**Vorliegender Text:**
:::::
Vor der Ecke zur Knaackstraße lungern ein paar Punks herum und belustigen sich über ein neueröffnetes Restaurant, dessen Scheiben in der Nacht zum 1. Mai mit Spanplatten verbarrikadiiert sind. Auf der anderen Seite des Kollwitzplatzes haben Jugendliche inzwischen ein „illegales Feuer“ entzündet. Es ist ein Uhr morgens. „Das ist unser Feuer“, sagt ein Mädchen mit rotgefärbten Haaren. Neben ihr gibt eine Trommelgruppe ein Sambakonzert. Die ersten tanzen. Zu diesem Zeitpunkt werden die Zivilbeamten gegen den erklärten Willen der Veranstalter abgezogen. Die mißglückte Generalprobe hat die Realität eingeholt.
:::::
**Aufgaben:**
**a)** Übertragen Sie den Satz „Auf der anderen Seite des Kollwitzplatzes haben Jugendliche inzwischen ein „illegales Feuer“ entzündet.“ aus dem vorliegenden Text ins Englische.
**b)** Welche Haarfarbe hat laut dem vorliegenden Text das Mädchen, das vom Feuer spricht?
**c)** Führen Sie den Bericht über die Nacht zum 1. Mai am Kollwitzplatz im Anschluss an seinen letzten Satz weiter.
Die Datensätze haben mit dem Text nichts zu tun.
:::::
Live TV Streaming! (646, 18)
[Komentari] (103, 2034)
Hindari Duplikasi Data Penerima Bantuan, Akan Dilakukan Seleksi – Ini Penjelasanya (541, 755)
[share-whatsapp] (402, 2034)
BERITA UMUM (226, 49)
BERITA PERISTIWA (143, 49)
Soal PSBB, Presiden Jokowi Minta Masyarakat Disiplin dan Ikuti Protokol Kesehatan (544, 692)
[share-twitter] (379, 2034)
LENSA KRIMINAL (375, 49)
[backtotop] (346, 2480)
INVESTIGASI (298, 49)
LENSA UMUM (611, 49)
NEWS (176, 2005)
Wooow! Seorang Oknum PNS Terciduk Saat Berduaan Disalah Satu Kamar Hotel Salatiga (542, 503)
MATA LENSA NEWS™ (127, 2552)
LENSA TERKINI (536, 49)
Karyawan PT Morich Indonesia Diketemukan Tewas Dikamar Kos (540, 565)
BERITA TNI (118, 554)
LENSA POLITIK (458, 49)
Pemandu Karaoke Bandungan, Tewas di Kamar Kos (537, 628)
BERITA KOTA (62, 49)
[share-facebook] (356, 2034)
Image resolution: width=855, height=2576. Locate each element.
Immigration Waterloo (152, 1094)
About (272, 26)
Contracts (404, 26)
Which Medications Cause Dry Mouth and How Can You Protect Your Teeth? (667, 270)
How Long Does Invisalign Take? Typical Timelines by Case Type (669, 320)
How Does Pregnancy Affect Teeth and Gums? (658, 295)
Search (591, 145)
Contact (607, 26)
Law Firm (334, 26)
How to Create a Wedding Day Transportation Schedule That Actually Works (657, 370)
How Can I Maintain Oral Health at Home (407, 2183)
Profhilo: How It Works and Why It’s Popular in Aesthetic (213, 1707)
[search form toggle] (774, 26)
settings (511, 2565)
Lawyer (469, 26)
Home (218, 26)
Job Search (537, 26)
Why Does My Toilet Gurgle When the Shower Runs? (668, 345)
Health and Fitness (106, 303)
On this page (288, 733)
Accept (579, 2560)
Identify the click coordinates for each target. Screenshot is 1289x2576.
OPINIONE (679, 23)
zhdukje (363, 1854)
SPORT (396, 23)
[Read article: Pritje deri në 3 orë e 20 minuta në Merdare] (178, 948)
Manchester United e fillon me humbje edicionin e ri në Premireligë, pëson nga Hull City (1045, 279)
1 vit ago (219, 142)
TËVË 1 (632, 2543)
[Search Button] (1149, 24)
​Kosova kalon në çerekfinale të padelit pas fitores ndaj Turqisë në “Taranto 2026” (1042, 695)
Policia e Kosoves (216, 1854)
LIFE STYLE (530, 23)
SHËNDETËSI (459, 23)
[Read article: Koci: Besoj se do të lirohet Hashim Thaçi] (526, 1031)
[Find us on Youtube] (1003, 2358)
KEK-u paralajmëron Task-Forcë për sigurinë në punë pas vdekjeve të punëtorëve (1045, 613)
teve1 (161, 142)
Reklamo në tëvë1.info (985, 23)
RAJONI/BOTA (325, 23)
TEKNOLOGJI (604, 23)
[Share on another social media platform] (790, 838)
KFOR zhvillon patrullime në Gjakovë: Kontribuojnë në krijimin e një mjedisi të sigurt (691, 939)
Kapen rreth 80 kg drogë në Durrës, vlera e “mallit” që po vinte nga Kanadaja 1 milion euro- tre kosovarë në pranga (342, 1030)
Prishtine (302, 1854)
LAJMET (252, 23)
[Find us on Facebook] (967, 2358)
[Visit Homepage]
:::::
**Antworten nach Aufgaben:**
**a)** On the other side of Kollwitzplatz, young people have meanwhile lit an "illegal fire."

**b)** Sie hat rotgefärbte Haare.

**c)**
Kurz nach halb zwei schieben Jugendliche einen Bauwagen auf die Wörther Straße und errichten in einiger Entfernung des Kollwitzplatzes eine Barrikade. Erst gegen 2.20 Uhr informiert der Einsatzleiter der Polizei den Veranstalter Nilson Kirchner: Nun werde man mit uniformierten Kräften gegen die Barrikade einschreiten. Die Polizei habe ihm versichert, so Kirchner, daß die Walpurgisfeier mitten auf dem Kollwitzplatz weitergehen sollte. Das könne er auch den Feiernden auf dem Platz mitteilen. Kurze Zeit später ist das Chaos perfekt. Anstelle einen anderen Weg zu nehmen, um zu der Straßenbarrikade zu gelangen, wälzt sich ein Kommando von Polizeibeamten mitten über den Kollwitzplatz. „Die Beamten sprangen sofort aus ihren Einsatzfahrzeugen und gingen ohne Vorwarnung gegen die friedlichen Festteilnehmer vor“, beklagt sich Kirchner am Tag danach. Die Bilanz der „friedlichen“ Walpurgisnacht: 25 Festnahmen und ein enttäuschter Veranstalter, der das Verhalten der Polizei als „eklatanten Wortbruch“ bezeichnet.